Exercise requirements => Among the entries below, only the lines starting at the one with "Task: Click 正常 status for 大广高速 大庆段" and ending at the one with "The width and height of the screenshot is (850, 633).", both included, are to be printed exactly.

Records supplied =>
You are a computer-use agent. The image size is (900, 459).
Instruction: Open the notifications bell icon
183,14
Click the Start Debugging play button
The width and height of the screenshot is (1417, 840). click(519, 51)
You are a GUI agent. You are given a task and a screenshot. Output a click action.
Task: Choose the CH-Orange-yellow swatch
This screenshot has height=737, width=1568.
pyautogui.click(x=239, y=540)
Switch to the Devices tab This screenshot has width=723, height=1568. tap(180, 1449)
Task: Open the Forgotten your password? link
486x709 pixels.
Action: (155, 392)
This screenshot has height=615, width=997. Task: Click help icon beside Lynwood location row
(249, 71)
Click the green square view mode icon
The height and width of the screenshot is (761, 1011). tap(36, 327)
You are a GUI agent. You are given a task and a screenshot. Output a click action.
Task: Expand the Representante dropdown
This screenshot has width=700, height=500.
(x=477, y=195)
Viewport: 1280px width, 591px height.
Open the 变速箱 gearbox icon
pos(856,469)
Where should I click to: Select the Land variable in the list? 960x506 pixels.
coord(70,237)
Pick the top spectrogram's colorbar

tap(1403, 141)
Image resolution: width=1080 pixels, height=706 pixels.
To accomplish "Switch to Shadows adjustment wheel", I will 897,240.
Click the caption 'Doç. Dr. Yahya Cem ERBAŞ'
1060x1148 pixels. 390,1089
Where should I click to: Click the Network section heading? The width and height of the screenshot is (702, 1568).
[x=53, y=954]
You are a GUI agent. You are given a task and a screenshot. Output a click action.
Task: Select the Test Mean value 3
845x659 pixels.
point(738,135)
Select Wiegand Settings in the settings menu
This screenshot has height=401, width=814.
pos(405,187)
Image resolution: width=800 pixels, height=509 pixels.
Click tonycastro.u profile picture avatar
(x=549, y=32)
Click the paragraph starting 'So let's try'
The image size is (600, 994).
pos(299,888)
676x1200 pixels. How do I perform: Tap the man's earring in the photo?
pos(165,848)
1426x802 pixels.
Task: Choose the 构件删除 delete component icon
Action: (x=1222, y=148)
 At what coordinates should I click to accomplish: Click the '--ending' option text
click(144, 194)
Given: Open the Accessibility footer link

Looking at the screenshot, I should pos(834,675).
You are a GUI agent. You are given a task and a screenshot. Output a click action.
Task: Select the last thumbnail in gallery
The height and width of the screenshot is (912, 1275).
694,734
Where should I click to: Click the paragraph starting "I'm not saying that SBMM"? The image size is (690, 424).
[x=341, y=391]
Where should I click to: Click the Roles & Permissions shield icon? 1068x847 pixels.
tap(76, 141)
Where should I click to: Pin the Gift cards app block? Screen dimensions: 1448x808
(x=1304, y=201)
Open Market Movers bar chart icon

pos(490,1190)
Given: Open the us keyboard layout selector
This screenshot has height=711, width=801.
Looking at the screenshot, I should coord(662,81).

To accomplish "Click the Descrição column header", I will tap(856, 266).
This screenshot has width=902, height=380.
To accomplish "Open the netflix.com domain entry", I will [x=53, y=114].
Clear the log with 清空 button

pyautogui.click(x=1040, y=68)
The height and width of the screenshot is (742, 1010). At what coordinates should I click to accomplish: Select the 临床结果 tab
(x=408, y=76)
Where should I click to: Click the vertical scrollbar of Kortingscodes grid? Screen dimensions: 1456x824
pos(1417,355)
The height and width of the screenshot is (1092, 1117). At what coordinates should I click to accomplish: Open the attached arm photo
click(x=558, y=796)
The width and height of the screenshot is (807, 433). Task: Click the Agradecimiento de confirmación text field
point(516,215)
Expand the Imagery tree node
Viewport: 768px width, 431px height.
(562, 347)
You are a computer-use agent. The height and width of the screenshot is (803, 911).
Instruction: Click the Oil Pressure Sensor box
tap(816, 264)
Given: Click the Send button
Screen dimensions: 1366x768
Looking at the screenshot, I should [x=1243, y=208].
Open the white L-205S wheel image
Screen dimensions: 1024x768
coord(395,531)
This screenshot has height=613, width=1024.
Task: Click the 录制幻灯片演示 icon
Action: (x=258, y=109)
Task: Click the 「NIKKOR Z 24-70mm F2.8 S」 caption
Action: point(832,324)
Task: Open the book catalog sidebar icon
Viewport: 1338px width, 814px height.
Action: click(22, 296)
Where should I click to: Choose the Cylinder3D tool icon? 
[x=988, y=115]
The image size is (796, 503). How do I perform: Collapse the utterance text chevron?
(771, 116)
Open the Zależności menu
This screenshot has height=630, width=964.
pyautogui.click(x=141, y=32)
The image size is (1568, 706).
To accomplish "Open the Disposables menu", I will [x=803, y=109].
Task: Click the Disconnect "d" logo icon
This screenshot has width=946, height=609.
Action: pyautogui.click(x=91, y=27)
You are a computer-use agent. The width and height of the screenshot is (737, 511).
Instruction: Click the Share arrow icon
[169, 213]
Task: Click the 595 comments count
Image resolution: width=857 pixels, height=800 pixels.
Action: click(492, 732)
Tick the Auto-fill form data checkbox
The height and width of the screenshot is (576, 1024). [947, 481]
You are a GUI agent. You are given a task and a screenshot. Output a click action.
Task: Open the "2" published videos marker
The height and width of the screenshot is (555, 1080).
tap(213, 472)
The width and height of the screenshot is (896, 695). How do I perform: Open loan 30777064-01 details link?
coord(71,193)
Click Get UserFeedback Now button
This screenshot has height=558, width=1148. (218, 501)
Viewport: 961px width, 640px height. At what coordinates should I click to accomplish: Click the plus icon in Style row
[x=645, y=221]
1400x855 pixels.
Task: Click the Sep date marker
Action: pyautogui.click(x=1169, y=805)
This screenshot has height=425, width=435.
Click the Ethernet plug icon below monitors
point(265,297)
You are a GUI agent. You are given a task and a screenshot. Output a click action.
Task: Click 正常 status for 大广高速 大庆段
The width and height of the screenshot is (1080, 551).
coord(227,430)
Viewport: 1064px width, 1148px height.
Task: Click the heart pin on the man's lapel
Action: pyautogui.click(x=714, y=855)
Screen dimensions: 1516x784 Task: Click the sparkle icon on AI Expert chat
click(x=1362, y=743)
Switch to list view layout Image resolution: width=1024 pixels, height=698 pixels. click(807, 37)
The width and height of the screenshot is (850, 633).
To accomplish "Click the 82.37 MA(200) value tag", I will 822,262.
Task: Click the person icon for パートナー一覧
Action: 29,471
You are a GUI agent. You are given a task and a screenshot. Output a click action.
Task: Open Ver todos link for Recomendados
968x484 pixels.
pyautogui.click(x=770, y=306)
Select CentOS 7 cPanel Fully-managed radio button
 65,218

Result of this task =>
Task: Click 正常 status for 大广高速 大庆段
The width and height of the screenshot is (1080, 551).
coord(227,430)
Viewport: 1064px width, 1148px height.
Task: Click the heart pin on the man's lapel
Action: pyautogui.click(x=714, y=855)
Screen dimensions: 1516x784 Task: Click the sparkle icon on AI Expert chat
click(x=1362, y=743)
Switch to list view layout Image resolution: width=1024 pixels, height=698 pixels. click(807, 37)
The width and height of the screenshot is (850, 633).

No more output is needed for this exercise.